A dozen trafficked migrants from Romania and a number of others shared a three-bedroom house in Portadown and were sent to work at local factories, a judge at Craigavon Crown Court said.
Lacatus, who has a string of previous fraud convictions in Europe, pocketed around £3,500 (€3,900) a week in wages from his uneducated prey.
Judge Patrick Lynch said: “The nature of your offending revealed you to be a greedy, ruthless and manipulative individual, relying on your physical size and aggressive personality to try to intimidate your victims.”
They had been encouraged to come to Northern Ireland for well-paid jobs and a new life and hoped to send money home to their impoverished families.
Instead, they were forced to work up to 70 hours a week at local factories for weeks on end and lived in degrading conditions in one three-bedroom house, sharing one bathroom with no toilet paper and little food.
One woman was told to eat stones when the food ran out, police said. Mattresses were on the floor of every room and migrants told not to talk to other workers or leave the house.

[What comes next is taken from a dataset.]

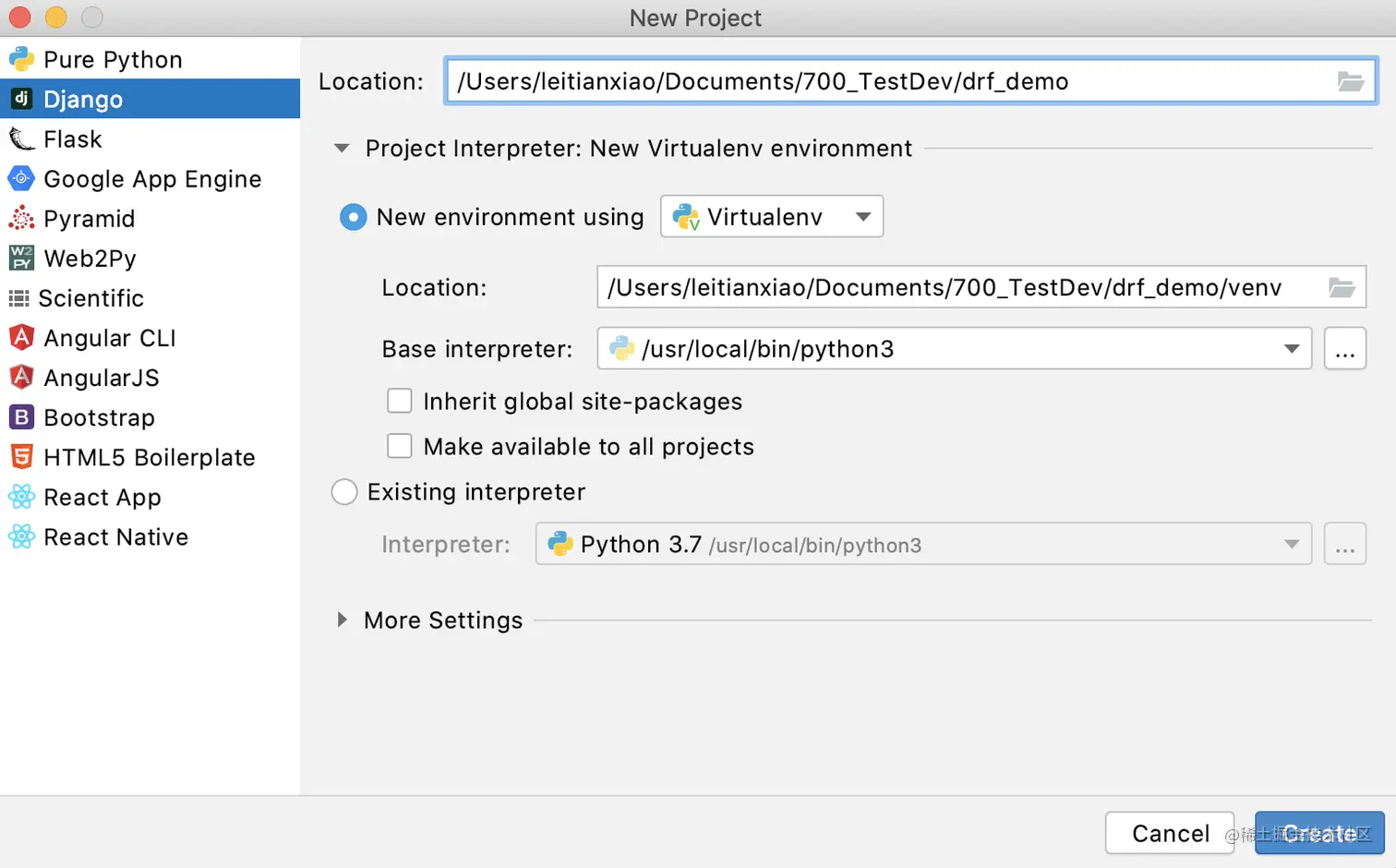Open Base interpreter dropdown list

tap(1291, 349)
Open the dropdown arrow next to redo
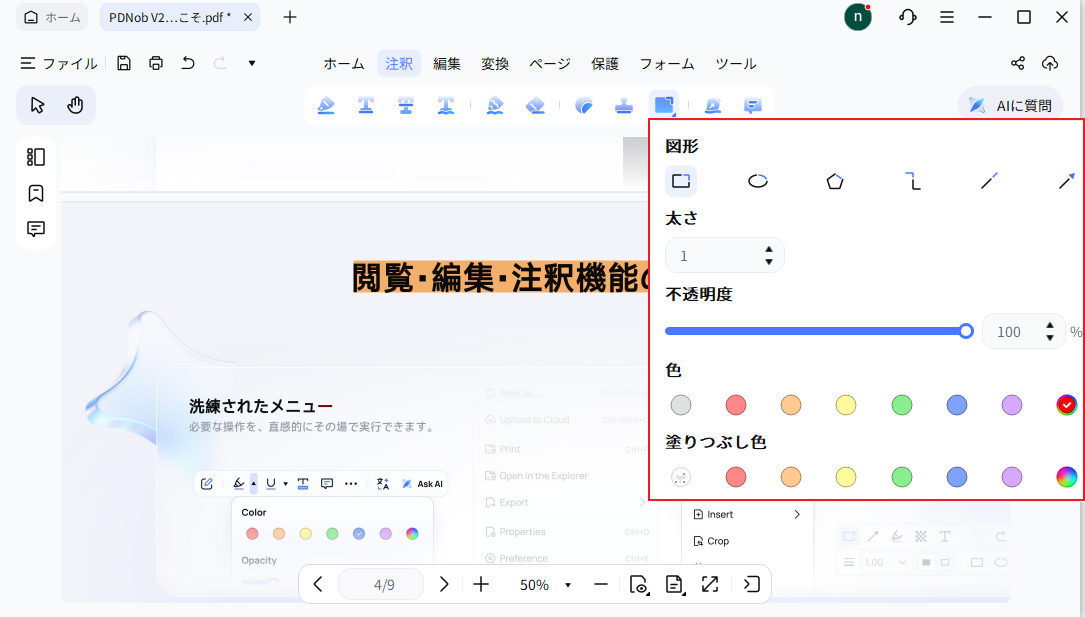Screen dimensions: 1085x617 [251, 62]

Judge Lynch added: “It seems there was also an element of stupidity in your offending in that you could have made a good living by treating your victims with some degree of decency rather than subjecting them to degrading and humiliating treatment.”
A total of 12 people were rescued after they contacted police in August 2014.
The judge said: “The living conditions were characterised by one of the victims as living like rats.”
The migrants were collected from Dublin Airport by Lacatus and his brother-in-law Samuil Covaci, who police believe acted as a minder. Their passports were taken.
Lacatus watched the house in Portadown from his car wash business across the street.
The victims were transported to and from work by Lacatus and Samuil Covaci.
They claimed they never received any wages and had to beg Lacatus for pocket money.